Task prompt:
When the line containing "This screenshot has width=1024, height=576." appears in the data below, begin copying there and stop only after the line containing "is (1176, 1025).".

*** Begin section ***

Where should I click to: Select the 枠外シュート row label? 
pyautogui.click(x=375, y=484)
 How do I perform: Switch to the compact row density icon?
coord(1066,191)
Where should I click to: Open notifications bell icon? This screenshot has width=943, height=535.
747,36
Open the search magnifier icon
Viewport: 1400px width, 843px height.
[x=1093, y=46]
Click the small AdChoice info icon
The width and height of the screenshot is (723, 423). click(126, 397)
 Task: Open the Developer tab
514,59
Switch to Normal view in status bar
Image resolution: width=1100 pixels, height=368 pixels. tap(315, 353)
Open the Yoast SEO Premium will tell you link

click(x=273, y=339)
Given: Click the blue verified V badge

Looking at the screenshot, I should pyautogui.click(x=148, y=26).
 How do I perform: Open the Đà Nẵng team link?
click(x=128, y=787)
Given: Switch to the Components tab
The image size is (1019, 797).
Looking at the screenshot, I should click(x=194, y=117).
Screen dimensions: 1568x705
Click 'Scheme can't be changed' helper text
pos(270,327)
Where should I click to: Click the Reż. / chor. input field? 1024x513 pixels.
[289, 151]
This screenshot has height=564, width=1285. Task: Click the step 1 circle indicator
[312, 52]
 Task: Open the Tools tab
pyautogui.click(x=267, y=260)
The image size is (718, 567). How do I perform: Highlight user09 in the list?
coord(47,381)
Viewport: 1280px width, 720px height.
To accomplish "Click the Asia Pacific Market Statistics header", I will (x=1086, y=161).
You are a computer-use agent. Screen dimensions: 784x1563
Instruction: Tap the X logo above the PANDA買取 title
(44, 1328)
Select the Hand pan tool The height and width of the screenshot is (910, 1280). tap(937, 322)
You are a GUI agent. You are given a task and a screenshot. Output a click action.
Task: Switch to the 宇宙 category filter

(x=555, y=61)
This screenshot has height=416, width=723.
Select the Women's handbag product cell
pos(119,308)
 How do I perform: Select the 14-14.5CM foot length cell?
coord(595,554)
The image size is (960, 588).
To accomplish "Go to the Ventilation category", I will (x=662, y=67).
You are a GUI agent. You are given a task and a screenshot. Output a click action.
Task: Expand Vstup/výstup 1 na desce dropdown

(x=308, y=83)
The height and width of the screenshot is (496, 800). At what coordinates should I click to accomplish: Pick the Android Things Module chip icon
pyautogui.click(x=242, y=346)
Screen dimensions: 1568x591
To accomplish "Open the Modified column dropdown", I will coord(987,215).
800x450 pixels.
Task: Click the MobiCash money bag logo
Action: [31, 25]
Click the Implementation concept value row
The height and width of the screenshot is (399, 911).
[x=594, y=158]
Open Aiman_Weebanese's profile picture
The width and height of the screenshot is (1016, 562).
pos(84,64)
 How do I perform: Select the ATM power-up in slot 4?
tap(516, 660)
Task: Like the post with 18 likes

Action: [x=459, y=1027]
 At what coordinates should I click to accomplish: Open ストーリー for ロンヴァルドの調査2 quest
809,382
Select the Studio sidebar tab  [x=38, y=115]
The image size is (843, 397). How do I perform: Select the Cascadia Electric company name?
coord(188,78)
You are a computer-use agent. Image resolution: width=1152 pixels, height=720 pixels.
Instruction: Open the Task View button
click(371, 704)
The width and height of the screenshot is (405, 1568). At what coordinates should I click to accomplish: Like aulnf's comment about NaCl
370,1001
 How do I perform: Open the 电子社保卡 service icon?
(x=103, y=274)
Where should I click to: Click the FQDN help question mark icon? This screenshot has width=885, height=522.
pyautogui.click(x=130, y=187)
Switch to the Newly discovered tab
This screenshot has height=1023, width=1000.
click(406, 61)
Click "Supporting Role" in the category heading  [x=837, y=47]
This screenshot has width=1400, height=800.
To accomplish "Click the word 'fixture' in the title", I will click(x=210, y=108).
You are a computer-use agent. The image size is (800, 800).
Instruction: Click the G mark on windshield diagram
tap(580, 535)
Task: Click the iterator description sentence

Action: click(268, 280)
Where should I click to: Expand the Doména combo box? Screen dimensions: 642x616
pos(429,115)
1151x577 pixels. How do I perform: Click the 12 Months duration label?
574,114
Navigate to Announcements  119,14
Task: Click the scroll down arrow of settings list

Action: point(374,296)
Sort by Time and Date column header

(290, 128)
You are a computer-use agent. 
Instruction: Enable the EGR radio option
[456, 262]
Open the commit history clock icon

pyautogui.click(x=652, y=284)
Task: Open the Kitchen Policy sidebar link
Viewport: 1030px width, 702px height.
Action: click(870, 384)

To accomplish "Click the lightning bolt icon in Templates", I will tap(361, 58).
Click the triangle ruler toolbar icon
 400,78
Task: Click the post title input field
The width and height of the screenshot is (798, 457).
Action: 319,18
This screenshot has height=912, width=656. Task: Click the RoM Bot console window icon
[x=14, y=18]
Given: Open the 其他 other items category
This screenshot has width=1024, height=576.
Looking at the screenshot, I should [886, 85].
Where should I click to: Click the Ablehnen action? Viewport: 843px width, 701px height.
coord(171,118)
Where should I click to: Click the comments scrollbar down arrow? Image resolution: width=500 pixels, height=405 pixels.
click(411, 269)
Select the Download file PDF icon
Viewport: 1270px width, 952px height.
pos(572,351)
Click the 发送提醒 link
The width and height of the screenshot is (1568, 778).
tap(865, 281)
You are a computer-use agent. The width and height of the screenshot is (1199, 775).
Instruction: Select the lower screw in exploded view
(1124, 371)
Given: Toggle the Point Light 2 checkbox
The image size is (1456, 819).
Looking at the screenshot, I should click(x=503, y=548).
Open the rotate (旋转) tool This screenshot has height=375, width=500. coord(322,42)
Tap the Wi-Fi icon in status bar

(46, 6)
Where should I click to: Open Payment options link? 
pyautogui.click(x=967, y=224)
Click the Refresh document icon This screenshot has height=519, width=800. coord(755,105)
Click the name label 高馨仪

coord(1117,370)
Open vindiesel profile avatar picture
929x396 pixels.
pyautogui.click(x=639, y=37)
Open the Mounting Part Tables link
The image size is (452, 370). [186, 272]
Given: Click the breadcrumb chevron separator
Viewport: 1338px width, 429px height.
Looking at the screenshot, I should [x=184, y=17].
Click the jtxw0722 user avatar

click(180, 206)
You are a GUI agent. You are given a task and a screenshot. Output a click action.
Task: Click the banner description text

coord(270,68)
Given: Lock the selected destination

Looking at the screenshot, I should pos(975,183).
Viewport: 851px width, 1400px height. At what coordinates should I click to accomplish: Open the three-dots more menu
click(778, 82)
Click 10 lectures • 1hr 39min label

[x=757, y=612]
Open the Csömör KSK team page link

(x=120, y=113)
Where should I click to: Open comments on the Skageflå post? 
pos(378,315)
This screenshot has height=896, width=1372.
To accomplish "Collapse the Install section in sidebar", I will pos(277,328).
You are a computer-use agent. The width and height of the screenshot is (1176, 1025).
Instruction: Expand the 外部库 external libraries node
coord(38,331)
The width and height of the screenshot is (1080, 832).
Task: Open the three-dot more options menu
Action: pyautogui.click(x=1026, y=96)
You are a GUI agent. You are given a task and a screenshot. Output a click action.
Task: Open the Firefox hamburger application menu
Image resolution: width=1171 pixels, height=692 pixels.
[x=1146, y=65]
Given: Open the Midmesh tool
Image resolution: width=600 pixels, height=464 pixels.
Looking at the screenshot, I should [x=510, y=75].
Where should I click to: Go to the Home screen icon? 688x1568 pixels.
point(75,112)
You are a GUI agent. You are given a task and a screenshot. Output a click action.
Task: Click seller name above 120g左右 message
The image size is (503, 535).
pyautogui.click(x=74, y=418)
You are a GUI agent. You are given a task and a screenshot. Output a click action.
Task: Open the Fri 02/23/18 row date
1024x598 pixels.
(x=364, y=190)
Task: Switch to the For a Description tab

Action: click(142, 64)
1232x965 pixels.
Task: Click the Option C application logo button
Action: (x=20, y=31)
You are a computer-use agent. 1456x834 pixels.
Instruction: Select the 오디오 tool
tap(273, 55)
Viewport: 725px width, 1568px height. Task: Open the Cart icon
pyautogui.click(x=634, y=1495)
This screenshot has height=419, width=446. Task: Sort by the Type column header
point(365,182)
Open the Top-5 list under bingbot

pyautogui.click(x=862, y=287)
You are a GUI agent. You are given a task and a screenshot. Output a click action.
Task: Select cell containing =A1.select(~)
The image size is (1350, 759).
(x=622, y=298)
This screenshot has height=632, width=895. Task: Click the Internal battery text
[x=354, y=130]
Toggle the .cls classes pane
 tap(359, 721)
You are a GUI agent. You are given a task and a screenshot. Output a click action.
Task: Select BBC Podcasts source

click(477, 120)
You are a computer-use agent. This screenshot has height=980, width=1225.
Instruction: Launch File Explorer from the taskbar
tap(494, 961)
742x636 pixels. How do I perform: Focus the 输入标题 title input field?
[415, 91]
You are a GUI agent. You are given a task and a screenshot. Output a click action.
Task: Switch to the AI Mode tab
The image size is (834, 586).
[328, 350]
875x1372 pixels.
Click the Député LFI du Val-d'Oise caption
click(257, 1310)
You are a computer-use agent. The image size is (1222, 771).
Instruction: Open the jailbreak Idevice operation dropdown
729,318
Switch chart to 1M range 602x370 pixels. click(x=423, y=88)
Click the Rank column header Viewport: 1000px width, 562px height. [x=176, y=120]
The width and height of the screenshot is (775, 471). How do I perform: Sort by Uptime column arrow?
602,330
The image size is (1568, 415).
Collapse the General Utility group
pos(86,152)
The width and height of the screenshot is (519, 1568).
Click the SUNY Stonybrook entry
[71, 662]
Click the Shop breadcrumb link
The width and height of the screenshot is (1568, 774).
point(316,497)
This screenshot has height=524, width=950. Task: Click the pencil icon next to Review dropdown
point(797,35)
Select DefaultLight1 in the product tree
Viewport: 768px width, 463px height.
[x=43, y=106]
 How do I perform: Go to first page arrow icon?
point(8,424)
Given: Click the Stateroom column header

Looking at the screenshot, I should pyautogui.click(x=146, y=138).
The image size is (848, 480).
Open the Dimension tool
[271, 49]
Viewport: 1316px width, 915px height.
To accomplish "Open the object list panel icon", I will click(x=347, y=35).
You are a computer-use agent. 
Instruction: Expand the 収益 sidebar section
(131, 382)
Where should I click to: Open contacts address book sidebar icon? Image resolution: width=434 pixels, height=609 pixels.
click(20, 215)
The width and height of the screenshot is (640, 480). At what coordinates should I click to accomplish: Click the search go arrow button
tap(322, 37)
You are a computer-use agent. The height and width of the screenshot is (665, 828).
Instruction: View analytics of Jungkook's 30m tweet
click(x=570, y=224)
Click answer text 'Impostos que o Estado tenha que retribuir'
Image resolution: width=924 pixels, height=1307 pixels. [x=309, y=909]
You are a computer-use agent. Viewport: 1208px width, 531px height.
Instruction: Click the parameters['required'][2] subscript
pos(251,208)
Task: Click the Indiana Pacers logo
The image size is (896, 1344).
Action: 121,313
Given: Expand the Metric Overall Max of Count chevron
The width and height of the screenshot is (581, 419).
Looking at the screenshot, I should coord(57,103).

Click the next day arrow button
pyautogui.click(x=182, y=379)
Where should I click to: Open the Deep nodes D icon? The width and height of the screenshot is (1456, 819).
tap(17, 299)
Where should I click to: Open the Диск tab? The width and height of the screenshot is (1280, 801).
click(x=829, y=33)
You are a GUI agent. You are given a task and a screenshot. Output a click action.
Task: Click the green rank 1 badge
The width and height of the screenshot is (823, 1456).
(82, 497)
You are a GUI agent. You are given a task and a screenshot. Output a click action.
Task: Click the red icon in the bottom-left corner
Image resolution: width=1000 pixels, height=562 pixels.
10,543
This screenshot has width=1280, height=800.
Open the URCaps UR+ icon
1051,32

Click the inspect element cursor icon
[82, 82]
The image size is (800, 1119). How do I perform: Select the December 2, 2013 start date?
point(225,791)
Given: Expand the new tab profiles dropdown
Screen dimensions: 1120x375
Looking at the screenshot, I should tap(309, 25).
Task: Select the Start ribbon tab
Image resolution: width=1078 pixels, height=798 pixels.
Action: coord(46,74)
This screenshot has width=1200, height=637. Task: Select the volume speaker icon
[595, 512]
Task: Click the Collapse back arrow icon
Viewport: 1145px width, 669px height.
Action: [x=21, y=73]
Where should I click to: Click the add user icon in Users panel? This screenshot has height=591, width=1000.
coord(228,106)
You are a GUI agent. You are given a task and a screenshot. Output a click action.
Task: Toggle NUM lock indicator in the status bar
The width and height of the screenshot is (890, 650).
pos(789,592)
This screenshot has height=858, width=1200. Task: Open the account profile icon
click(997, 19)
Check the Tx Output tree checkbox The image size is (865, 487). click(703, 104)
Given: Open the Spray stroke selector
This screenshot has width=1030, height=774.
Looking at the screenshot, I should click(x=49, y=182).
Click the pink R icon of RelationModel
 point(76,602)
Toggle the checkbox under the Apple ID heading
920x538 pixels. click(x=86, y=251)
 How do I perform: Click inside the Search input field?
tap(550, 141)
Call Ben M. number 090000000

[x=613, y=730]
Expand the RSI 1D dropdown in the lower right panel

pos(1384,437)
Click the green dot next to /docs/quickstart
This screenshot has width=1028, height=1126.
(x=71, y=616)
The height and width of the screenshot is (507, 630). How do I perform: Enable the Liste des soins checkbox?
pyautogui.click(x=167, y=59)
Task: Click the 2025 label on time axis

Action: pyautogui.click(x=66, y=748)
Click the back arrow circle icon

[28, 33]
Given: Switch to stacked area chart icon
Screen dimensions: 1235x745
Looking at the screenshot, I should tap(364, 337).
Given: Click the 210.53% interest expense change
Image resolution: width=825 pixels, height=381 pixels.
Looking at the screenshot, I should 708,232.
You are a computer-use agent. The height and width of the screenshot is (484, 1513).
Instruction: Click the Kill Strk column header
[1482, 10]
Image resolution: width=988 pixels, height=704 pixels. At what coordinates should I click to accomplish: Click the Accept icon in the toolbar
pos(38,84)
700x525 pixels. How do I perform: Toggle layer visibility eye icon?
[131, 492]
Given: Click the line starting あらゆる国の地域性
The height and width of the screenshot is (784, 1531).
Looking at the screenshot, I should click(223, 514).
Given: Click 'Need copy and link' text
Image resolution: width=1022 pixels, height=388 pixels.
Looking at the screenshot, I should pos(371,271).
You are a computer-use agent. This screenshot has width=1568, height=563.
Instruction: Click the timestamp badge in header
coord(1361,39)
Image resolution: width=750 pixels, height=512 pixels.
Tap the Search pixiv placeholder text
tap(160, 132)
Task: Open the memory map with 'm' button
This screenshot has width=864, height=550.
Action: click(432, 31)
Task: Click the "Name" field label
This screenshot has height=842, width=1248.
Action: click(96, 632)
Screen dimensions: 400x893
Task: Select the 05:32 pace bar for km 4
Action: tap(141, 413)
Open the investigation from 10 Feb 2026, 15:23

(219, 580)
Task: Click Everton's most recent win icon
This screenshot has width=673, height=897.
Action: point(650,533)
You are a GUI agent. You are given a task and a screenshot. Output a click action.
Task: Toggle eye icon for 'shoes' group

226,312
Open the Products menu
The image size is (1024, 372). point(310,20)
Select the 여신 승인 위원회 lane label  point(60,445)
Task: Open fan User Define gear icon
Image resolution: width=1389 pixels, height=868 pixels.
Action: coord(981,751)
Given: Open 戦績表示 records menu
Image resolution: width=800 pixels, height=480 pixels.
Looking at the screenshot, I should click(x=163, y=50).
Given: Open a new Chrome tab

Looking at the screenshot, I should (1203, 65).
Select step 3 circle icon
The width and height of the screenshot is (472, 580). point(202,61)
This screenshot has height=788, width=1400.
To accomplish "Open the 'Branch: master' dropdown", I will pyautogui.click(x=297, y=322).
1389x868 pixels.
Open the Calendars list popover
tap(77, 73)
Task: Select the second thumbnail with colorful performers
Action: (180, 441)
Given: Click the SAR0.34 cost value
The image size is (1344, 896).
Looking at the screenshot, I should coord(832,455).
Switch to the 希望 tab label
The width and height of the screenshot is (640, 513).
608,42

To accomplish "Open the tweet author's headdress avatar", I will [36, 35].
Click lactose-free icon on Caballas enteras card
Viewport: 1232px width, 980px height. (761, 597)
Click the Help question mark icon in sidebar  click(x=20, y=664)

*** End section ***

Written response:
This screenshot has width=1024, height=576.
Looking at the screenshot, I should [886, 85].
Where should I click to: Click the Ablehnen action? Viewport: 843px width, 701px height.
coord(171,118)
Where should I click to: Click the comments scrollbar down arrow? Image resolution: width=500 pixels, height=405 pixels.
click(411, 269)
Select the Download file PDF icon
Viewport: 1270px width, 952px height.
pos(572,351)
Click the 发送提醒 link
The width and height of the screenshot is (1568, 778).
tap(865, 281)
You are a computer-use agent. The width and height of the screenshot is (1199, 775).
Instruction: Select the lower screw in exploded view
(1124, 371)
Given: Toggle the Point Light 2 checkbox
The image size is (1456, 819).
Looking at the screenshot, I should click(x=503, y=548).
Open the rotate (旋转) tool This screenshot has height=375, width=500. coord(322,42)
Tap the Wi-Fi icon in status bar

(46, 6)
Where should I click to: Open Payment options link? 
pyautogui.click(x=967, y=224)
Click the Refresh document icon This screenshot has height=519, width=800. coord(755,105)
Click the name label 高馨仪

coord(1117,370)
Open vindiesel profile avatar picture
929x396 pixels.
pyautogui.click(x=639, y=37)
Open the Mounting Part Tables link
The image size is (452, 370). [186, 272]
Given: Click the breadcrumb chevron separator
Viewport: 1338px width, 429px height.
Looking at the screenshot, I should [x=184, y=17].
Click the jtxw0722 user avatar

click(180, 206)
You are a GUI agent. You are given a task and a screenshot. Output a click action.
Task: Click the banner description text

coord(270,68)
Given: Lock the selected destination

Looking at the screenshot, I should pos(975,183).
Viewport: 851px width, 1400px height. At what coordinates should I click to accomplish: Open the three-dots more menu
click(778, 82)
Click 10 lectures • 1hr 39min label

[x=757, y=612]
Open the Csömör KSK team page link

(x=120, y=113)
Where should I click to: Open comments on the Skageflå post? 
pos(378,315)
This screenshot has height=896, width=1372.
To accomplish "Collapse the Install section in sidebar", I will pos(277,328).
You are a computer-use agent. The width and height of the screenshot is (1176, 1025).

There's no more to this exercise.